Defendants in the case include Adar Poonawalla, CEO of the Serum Institute; Bill Gates, in his role as a partner in the development of the Covishield vaccine; the Indian Ministry of Health and Family Welfare; the Indian State of Maharashtra; India’s drug controller general; the former director of the All India Institute of Medical Science and others.
Rockefeller Foundation, nonprofits spend millions on research to ‘nudge’ people to get COVID Vaccines
The Rockefeller Foundation, the National Science Foundation and other nonprofits are pouring millions of dollars into a research initiative “to increase uptake of COVID-19 vaccines and other recommended public health measures by countering mis- and disinformation.”
In conjunction with the Social Science Research Council (SSRC), the Rockefeller Foundation last month announced $7.2 million in funding for the Mercury Project, initially launched in November 2021, under the slogan, “Together, we can build a healthier information environment.”
The funds will support 12 teams of researchers in 17 countries who will conduct studies on “ambitious, applied social and behavioral science to combat the growing global threat posed by low COVID-19 vaccination rates and public health mis- and disinformation,” the Rockefeller Foundation said.
The research will include “interventions that target the producers or the consumers of mis- and disinformation, or that increase confidence in reliable information.”

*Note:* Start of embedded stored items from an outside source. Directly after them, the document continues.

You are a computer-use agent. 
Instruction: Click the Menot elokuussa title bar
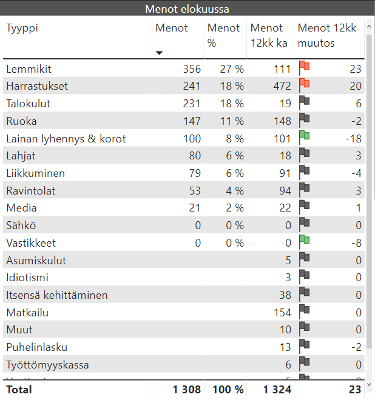(x=187, y=9)
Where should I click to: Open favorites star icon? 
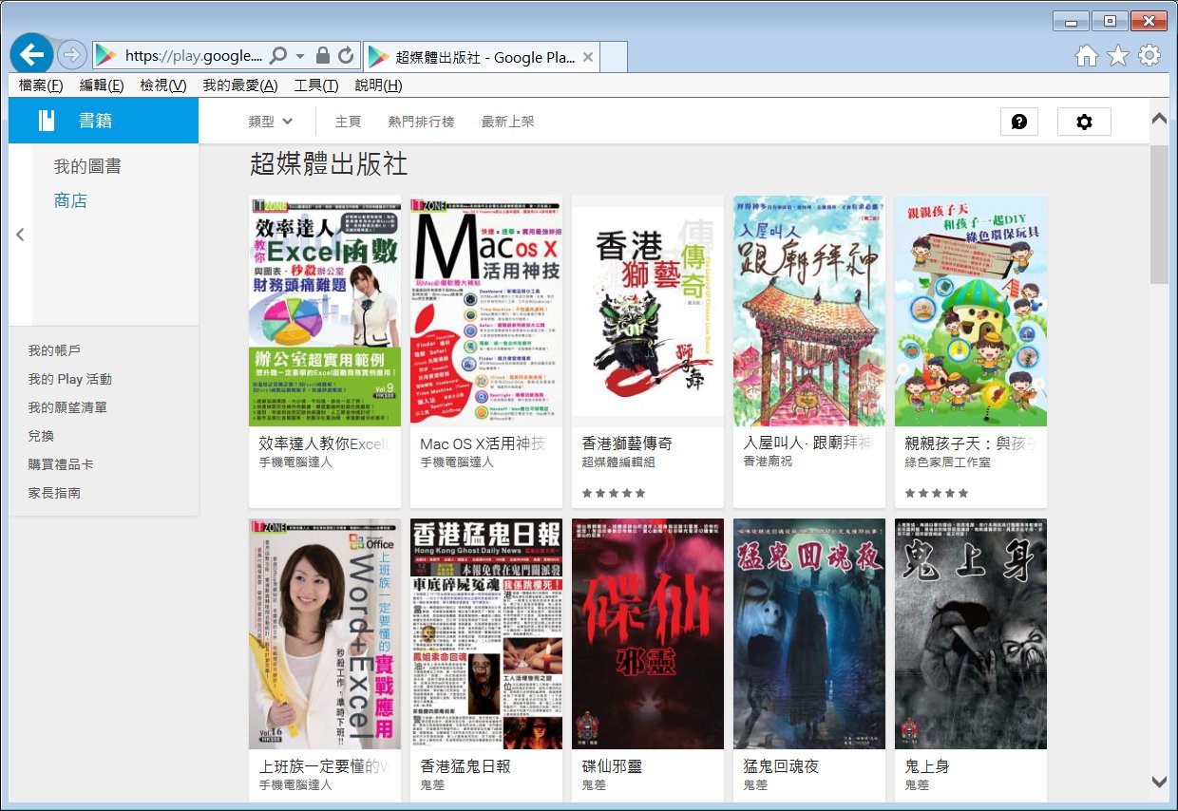[1117, 56]
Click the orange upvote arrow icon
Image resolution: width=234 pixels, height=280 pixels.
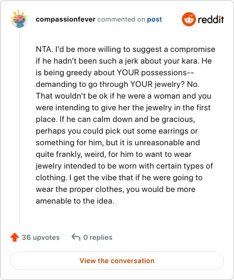(15, 237)
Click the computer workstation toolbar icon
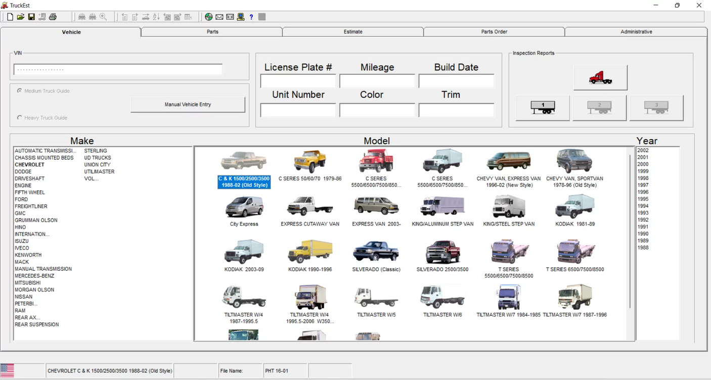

Some of the “interventions” include “literacy training for secondary school students” to “help students identify COVID-19 vaccine misinformation,” “equipping trusted messengers with communication strategies to increase COVID-19 vaccination demand” and “using social networks to share tailored, community-developed messaging to increase COVID-19 vaccination demand.”
This information will, according to the Rockefeller Foundation, “provide evidence about what works — and doesn’t — in specific places and for specific groups to increase COVID-19 vaccination take-up.”
Some critics described the project as one based on “propaganda” aimed at “nudging” the unvaccinated to get vaccinated.
Senate bill aims to end DC schools COVID vaccine mandate
Two Republican senators on Monday introduced a bill they said is designed to protect 12- to 15-year-old students in Washington, D.C., public schools from mandatory COVID-19 vaccinations.
U.S. Sens. Ted Cruz (R-Texas) and Marsha Blackburn (R-Tenn.) said their legislation, if enacted, would block a 2021 bill by the D.C. Council that amended a 1979 immunization law to add COVID-19 vaccines to the required list of childhood shots.
The senators said enforcement of the 2021 law would be “particularly harmful” to black students, who are at a lower vaccination rate than other students. Cruz said, in a statement, said the policy blatantly discriminates against black students in the nation’s capital as the vaccination rate for black students between the ages of 12 and 15 in Washington, D.C., is 60% — far lower than the city average.
Under the 2021 law, families are given 20 days from when they’re notified about non-compliance with the mandate to get their child vaccinated, or that student will not be allowed to attend class. Enforcement of the law was slated to begin for the 2022–2023 school year.